→ Gelesenes anwenden:
**A.** Übersetzen Sie diesen Satz aus dem Übungstext ins Englische: „Die politische Dimension von Winckelmanns Werk ist schon früh erkannt worden.“
**B.** Zitieren Sie den Abschnitt des Übungstexts, der mit „Politik Kunst, Macht, Gesellschaft“ beginnt und mit „modernen griechischen Staates.“ endet.

→ Übungstext:
Politik Kunst, Macht, Gesellschaft
Die politische Dimension von Winckelmanns Werk ist schon früh erkannt worden. Dabei war es zunächst Frankreich, wo sich ab 1789 zahlreiche Akteure der Revolution auf den von Winckelmann behaupteten Zusammenhang von Freiheit und Kunstblüte im Perikleischen Athen des 5. Jahrhunderts v. Chr. beriefen, den sie in ein politisches Programm übersetzten. Doch auch außerhalb Frankreichs und Deutschlands hat Winckelmann immer wieder als Referenzpunkt politischer Projekte gedient, so etwa bei der Gründung des modernen griechischen Staates.

→ Datensätze:
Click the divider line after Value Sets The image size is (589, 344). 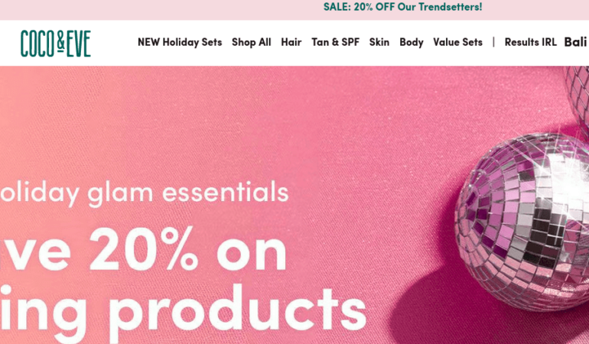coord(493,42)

==

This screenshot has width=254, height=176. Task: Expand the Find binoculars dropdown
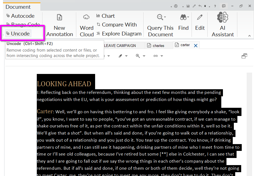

→ Lösungen:
**A.** The political dimension of Winckelmann's work was recognized early on.

**B.**
Politik Kunst, Macht, Gesellschaft
Die politische Dimension von Winckelmanns Werk ist schon früh erkannt worden. Dabei war es zunächst Frankreich, wo sich ab 1789 zahlreiche Akteure der Revolution auf den von Winckelmann behaupteten Zusammenhang von Freiheit und Kunstblüte im Perikleischen Athen des 5. Jahrhunderts v. Chr. beriefen, den sie in ein politisches Programm übersetzten. Doch auch außerhalb Frankreichs und Deutschlands hat Winckelmann immer wieder als Referenzpunkt politischer Projekte gedient, so etwa bei der Gründung des modernen griechischen Staates.